Top Posters In This Topic

well I figure since you drive it hard the dogbox is probably the smart choice for you. should be good fun when it's set up with the ign cut shift too. :P

i wish i was "allowed" to get one too...

ive got an Autronic SM4 with ignition cut shift too, coupled with a straight cut dog box would be heaven.

life is so unfair....or should that be "wife" is so unfair?

Disclaimer: although the above post was made on this account, it is not necessarily Paul that wrote it. Just incase Stacey is reading it.

what problems did you have with the ppg? and what bits needed replacing? did you have an ignition cut on the ecu for gearchanges? and did you use the clutch with it?

once this gearbox is in. it will be 70/30 track/street. thats what lary the laser is for :(

I broke 2 small input shafts, lay shaft bearing and need to replace 2nd gear. No ignition cut. I always double clutch on downshift on the race track and during slow driving around the street

Hey Guys still trying to get used to the box, just a qwuick question.
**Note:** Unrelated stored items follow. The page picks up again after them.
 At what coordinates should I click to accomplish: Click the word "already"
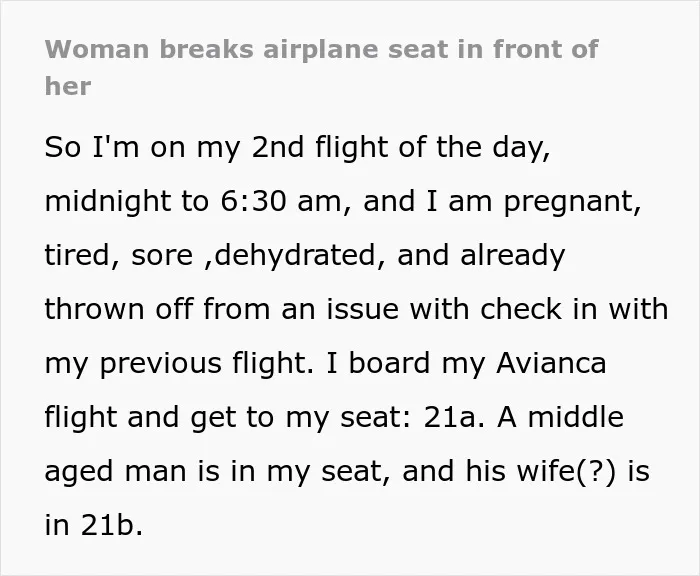point(512,256)
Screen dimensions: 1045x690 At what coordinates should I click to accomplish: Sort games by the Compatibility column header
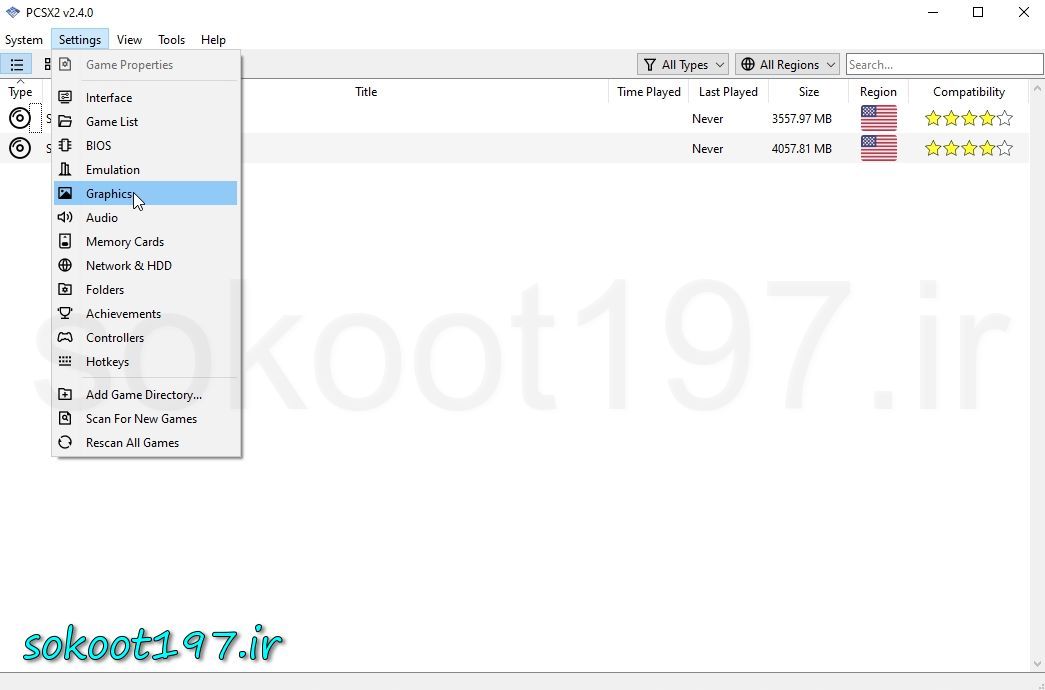[x=968, y=92]
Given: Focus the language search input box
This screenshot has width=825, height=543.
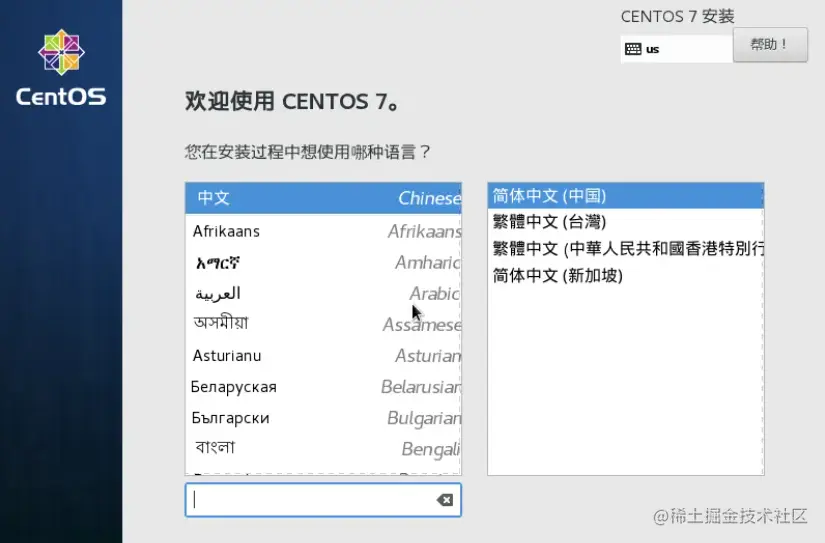Looking at the screenshot, I should [323, 500].
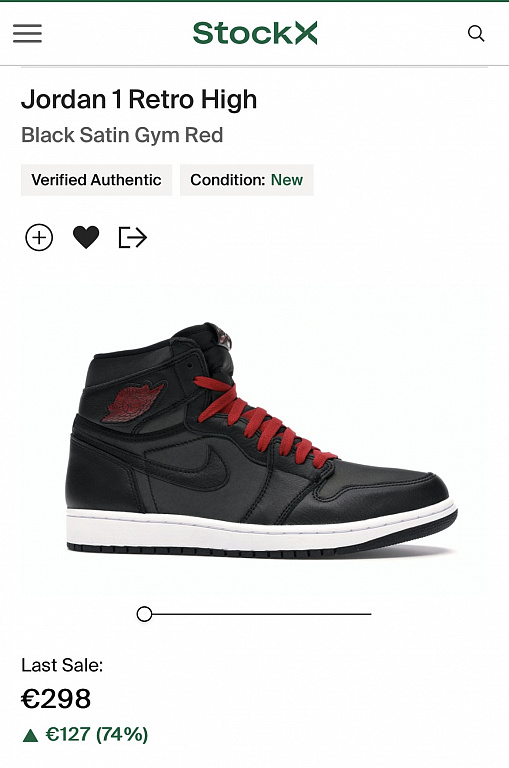Screen dimensions: 509x768
Task: Open search with the magnifier icon
Action: click(x=476, y=33)
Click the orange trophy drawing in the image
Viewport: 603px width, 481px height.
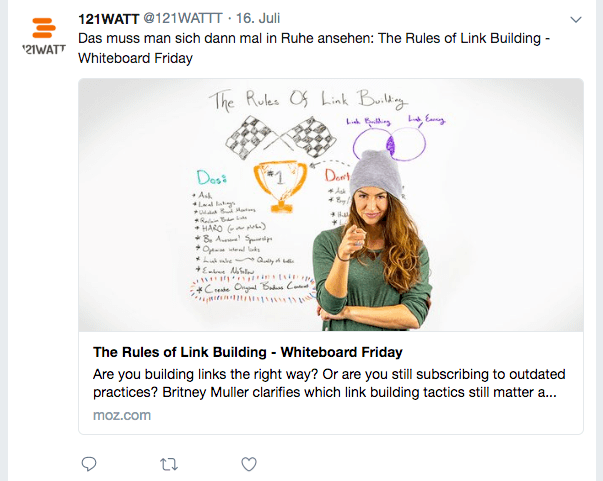pos(281,186)
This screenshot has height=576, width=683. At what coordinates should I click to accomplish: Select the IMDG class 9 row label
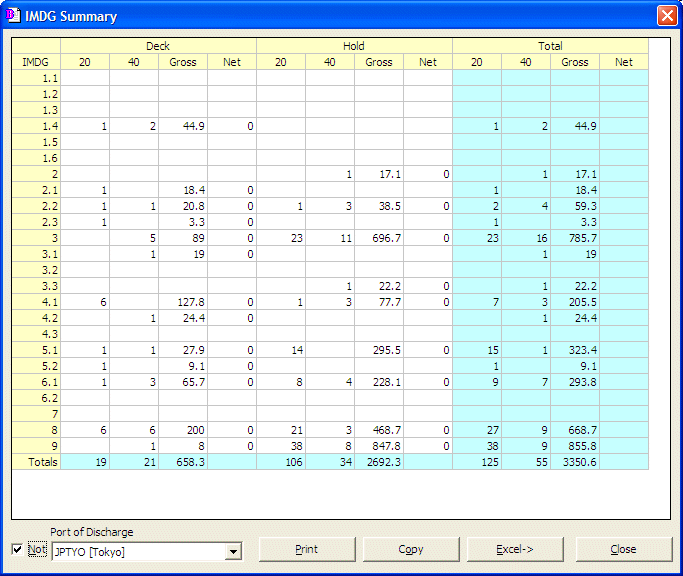tap(36, 446)
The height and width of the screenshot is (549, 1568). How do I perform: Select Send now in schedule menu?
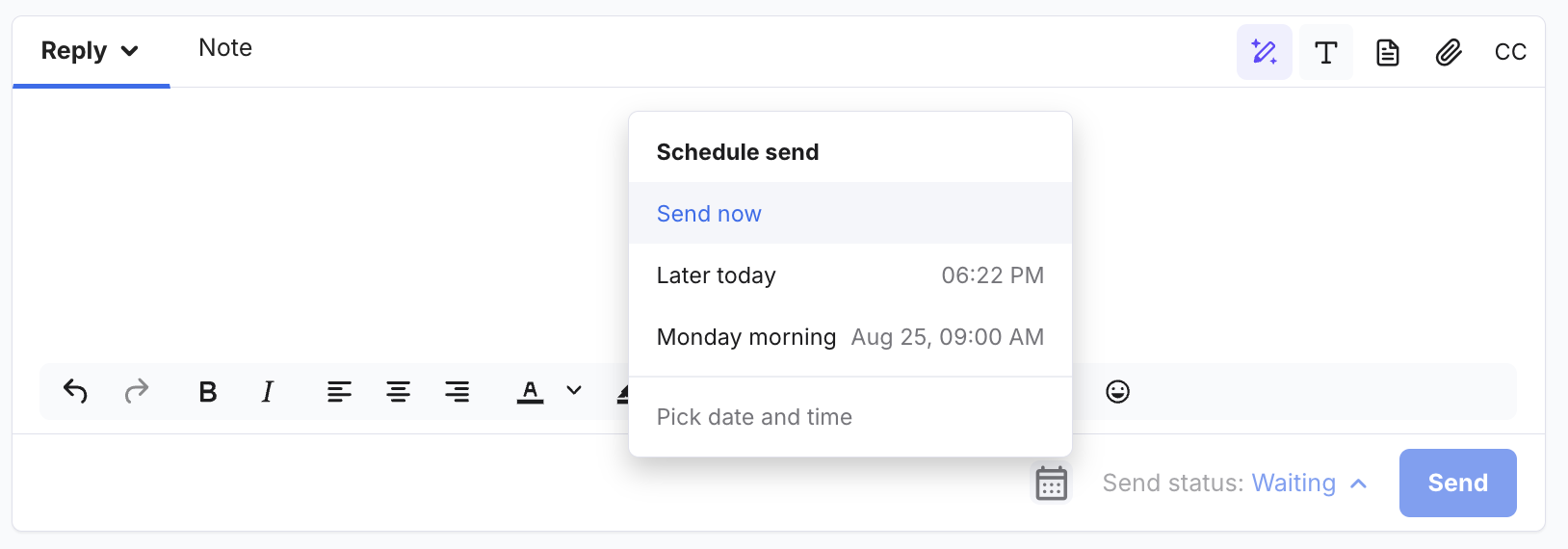coord(850,213)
When your just driving around normally(not on the track) do you find that you have to shift slowly and in 2 stages rather than just trying to smash it in like you would when flat out??

As it seems to be wearing in it is becoming a little harder to use around town.

Cheers guys talk soon

Matty

I found the same thing. The delay from shifting in 2 stages allows the gears speeds to match. I find double clutching on upshift (and down shift as well) on the street doesn't produce any noise what so ever during shift.....very gentle and graceful. Flat out driving there is only one joyful way of doing it as R33 racer stated. However I still have occasional trouble with 1-->2nd and often use the clutch for this. Does anyone have any special trick with 1-->2nd?

cool. yeah i would be getting the larger input shaft option. and all brand new bearings. and also will be making a spraybar for inside the gearbox to directly spray oil on each gear. havent quite got it started yet. either using a pump of the tailshaft or an eletric one.

do the straight cut gears suffer from lubrication issues in the gtr casing?

matty

when we are just chugging around, i have found being really forceful with the change is best. If i just lazily put it into gear in most cases it will chatter on the dog gears and feel rather harsh. best to be acertive with it even at slow speeds.

cheers russ cya soon , congrats again mate on the pittsworth win!!

Cheers guys was a good weekend. Yeah i suppose experience with it is the only way to figure it out properly. Im finding that when im just "chugging around" and try changing forcefully it jars my wrist every time as it seems to jump before it engages. How long did it take you to get it into 3rd 1st time everytime?? I keep seeming to either get 1st or 5th lol.

Cheers

Talk soon

Something else to watch out for is oil being pumped out the breather. I run straight cut ppg with redline light weight shock proof oil and i have problems with the oil coming out the breather. Does anyone else have the same problem with there box? I added a longer hose and run it up into the engine bay to the highest point not the best solution but it has stoped losing oil. I think i might have to pull the box down and install a shield where the breather pipe is.

with the breathing thing I know john runs on both diff and gearbox basically an expansion tank. so he runs the breather up to a small tank which is ventilated. the GB oil can be thrown up into this little tank, then drain back into the box. basically just like the radiator expansion tank. seems like a good, simple idea. could be worth a go.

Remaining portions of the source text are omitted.